(Data shown)

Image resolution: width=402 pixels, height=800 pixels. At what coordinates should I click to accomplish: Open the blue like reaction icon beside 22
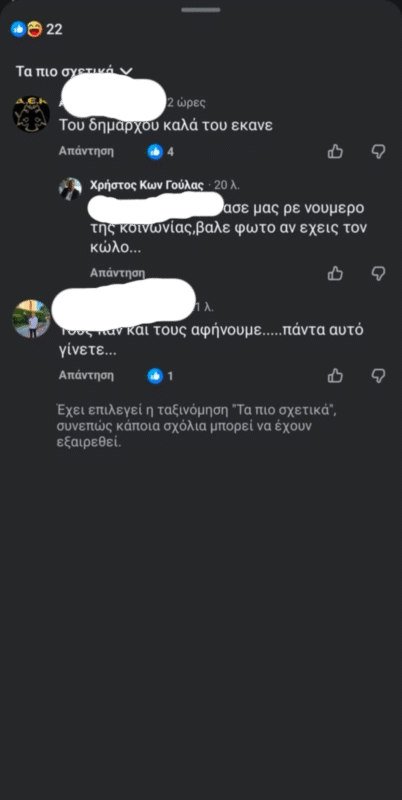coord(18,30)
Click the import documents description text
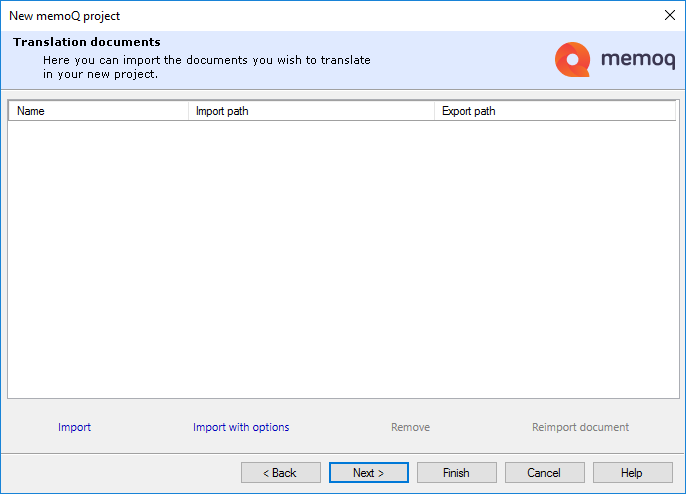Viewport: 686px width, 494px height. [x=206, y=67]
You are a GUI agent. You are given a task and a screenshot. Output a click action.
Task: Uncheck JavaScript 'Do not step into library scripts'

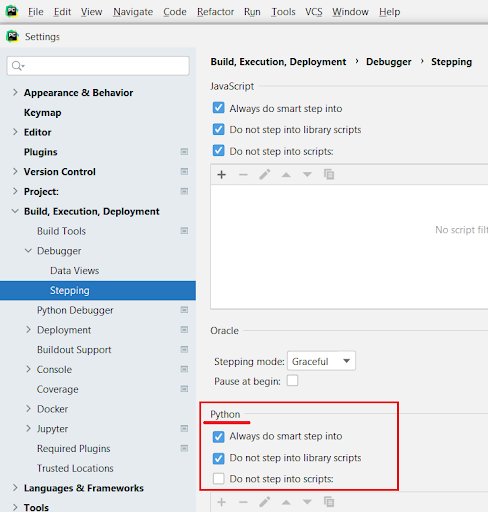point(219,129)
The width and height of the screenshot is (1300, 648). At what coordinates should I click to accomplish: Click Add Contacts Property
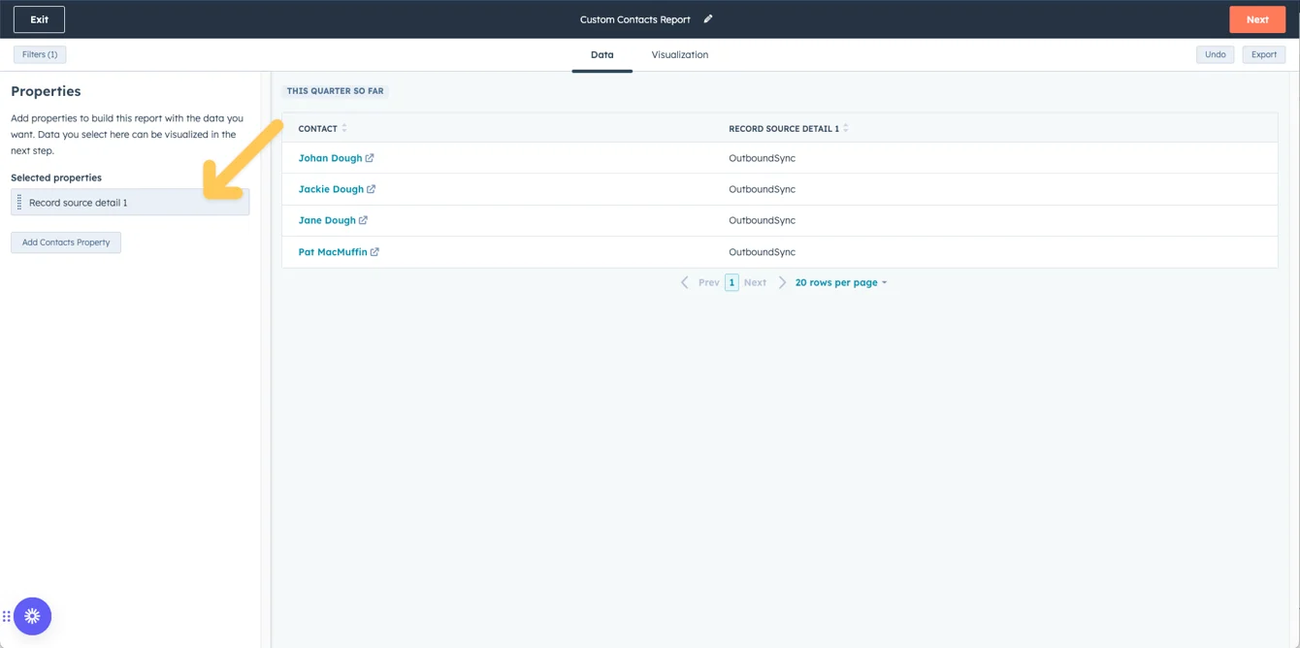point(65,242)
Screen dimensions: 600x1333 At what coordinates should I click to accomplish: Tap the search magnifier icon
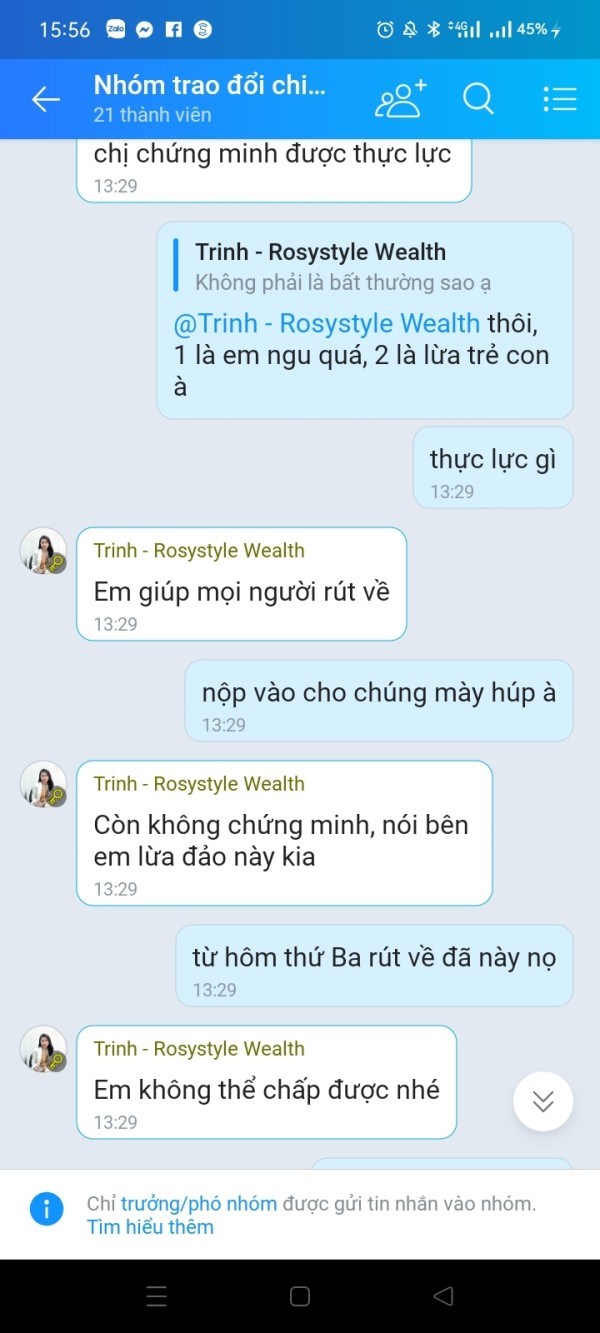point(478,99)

(End Data shown)

→ What you have to do
Copy out the entries above in full and exactly, skipping every picture.

→ Solution to this problem
Image resolution: width=402 pixels, height=800 pixels. At what coordinates should I click to accomplish: Open the blue like reaction icon beside 22
coord(18,30)
Click the import documents description text
Viewport: 686px width, 494px height. [x=206, y=67]
You are a GUI agent. You are given a task and a screenshot. Output a click action.
Task: Uncheck JavaScript 'Do not step into library scripts'

point(219,129)
The width and height of the screenshot is (1300, 648). At what coordinates should I click to accomplish: Click Add Contacts Property
point(65,242)
Screen dimensions: 600x1333 At what coordinates should I click to accomplish: Tap the search magnifier icon
point(478,99)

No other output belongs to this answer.